■ **TASK DETAILS**
Retype all of the entries exactly as they appear.

━━━━━ DATA FOR THE TASK ━━━━━

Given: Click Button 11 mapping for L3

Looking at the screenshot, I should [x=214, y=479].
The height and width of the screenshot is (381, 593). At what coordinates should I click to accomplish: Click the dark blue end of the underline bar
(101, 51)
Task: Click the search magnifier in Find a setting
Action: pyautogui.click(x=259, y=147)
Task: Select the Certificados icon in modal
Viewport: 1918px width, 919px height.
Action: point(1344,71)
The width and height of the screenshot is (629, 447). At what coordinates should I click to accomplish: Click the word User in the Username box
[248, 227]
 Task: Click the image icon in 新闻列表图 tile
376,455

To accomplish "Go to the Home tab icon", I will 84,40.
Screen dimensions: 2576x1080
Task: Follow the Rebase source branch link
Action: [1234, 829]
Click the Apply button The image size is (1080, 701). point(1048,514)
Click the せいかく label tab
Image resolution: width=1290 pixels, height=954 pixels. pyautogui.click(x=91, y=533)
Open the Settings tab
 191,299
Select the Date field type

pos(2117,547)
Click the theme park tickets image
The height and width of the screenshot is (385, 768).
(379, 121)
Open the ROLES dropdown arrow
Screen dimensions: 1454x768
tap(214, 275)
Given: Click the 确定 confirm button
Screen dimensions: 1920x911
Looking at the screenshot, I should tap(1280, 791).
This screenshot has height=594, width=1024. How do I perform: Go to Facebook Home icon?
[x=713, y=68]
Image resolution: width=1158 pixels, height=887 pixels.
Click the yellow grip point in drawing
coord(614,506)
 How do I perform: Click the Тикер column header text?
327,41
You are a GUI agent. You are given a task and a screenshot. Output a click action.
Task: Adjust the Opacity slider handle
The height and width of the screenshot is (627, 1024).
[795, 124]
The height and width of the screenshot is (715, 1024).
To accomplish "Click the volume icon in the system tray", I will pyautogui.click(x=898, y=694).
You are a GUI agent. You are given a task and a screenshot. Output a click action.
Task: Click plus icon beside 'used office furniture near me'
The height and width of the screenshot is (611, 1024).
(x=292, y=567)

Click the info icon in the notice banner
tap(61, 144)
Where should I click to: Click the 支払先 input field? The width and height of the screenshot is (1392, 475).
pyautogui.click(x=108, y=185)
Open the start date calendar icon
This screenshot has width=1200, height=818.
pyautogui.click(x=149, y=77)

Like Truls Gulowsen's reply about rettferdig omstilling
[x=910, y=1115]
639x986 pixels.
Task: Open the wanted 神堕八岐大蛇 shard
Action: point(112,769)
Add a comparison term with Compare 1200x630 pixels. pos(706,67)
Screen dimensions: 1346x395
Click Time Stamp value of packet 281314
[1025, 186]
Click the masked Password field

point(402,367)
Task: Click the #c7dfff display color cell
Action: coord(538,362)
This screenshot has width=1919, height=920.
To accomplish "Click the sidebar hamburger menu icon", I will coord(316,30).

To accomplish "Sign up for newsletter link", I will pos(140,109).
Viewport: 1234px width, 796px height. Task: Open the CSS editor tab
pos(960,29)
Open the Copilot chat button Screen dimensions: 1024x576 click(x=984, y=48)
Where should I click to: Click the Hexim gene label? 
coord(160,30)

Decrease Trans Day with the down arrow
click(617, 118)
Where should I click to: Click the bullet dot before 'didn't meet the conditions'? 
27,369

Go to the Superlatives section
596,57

━━━━━

■ **ANSWER BOX**
Given: Click Button 11 mapping for L3

Looking at the screenshot, I should [x=214, y=479].
The height and width of the screenshot is (381, 593). At what coordinates should I click to accomplish: Click the dark blue end of the underline bar
(101, 51)
Task: Click the search magnifier in Find a setting
Action: pyautogui.click(x=259, y=147)
Task: Select the Certificados icon in modal
Viewport: 1918px width, 919px height.
Action: point(1344,71)
The width and height of the screenshot is (629, 447). At what coordinates should I click to accomplish: Click the word User in the Username box
[248, 227]
 Task: Click the image icon in 新闻列表图 tile
376,455

To accomplish "Go to the Home tab icon", I will 84,40.
Screen dimensions: 2576x1080
Task: Follow the Rebase source branch link
Action: [1234, 829]
Click the Apply button The image size is (1080, 701). point(1048,514)
Click the せいかく label tab
Image resolution: width=1290 pixels, height=954 pixels. pyautogui.click(x=91, y=533)
Open the Settings tab
 191,299
Select the Date field type

pos(2117,547)
Click the theme park tickets image
The height and width of the screenshot is (385, 768).
(379, 121)
Open the ROLES dropdown arrow
Screen dimensions: 1454x768
tap(214, 275)
Given: Click the 确定 confirm button
Screen dimensions: 1920x911
Looking at the screenshot, I should tap(1280, 791).
This screenshot has height=594, width=1024. How do I perform: Go to Facebook Home icon?
[x=713, y=68]
Image resolution: width=1158 pixels, height=887 pixels.
Click the yellow grip point in drawing
coord(614,506)
 How do I perform: Click the Тикер column header text?
327,41
You are a GUI agent. You are given a task and a screenshot. Output a click action.
Task: Adjust the Opacity slider handle
The height and width of the screenshot is (627, 1024).
[795, 124]
The height and width of the screenshot is (715, 1024).
To accomplish "Click the volume icon in the system tray", I will pyautogui.click(x=898, y=694).
You are a GUI agent. You are given a task and a screenshot. Output a click action.
Task: Click plus icon beside 'used office furniture near me'
The height and width of the screenshot is (611, 1024).
(x=292, y=567)

Click the info icon in the notice banner
tap(61, 144)
Where should I click to: Click the 支払先 input field? The width and height of the screenshot is (1392, 475).
pyautogui.click(x=108, y=185)
Open the start date calendar icon
This screenshot has width=1200, height=818.
pyautogui.click(x=149, y=77)

Like Truls Gulowsen's reply about rettferdig omstilling
[x=910, y=1115]
639x986 pixels.
Task: Open the wanted 神堕八岐大蛇 shard
Action: point(112,769)
Add a comparison term with Compare 1200x630 pixels. pos(706,67)
Screen dimensions: 1346x395
Click Time Stamp value of packet 281314
[1025, 186]
Click the masked Password field

point(402,367)
Task: Click the #c7dfff display color cell
Action: coord(538,362)
This screenshot has width=1919, height=920.
To accomplish "Click the sidebar hamburger menu icon", I will coord(316,30).

To accomplish "Sign up for newsletter link", I will pos(140,109).
Viewport: 1234px width, 796px height. Task: Open the CSS editor tab
pos(960,29)
Open the Copilot chat button Screen dimensions: 1024x576 click(x=984, y=48)
Where should I click to: Click the Hexim gene label? 
coord(160,30)

Decrease Trans Day with the down arrow
click(617, 118)
Where should I click to: Click the bullet dot before 'didn't meet the conditions'? 
27,369

Go to the Superlatives section
596,57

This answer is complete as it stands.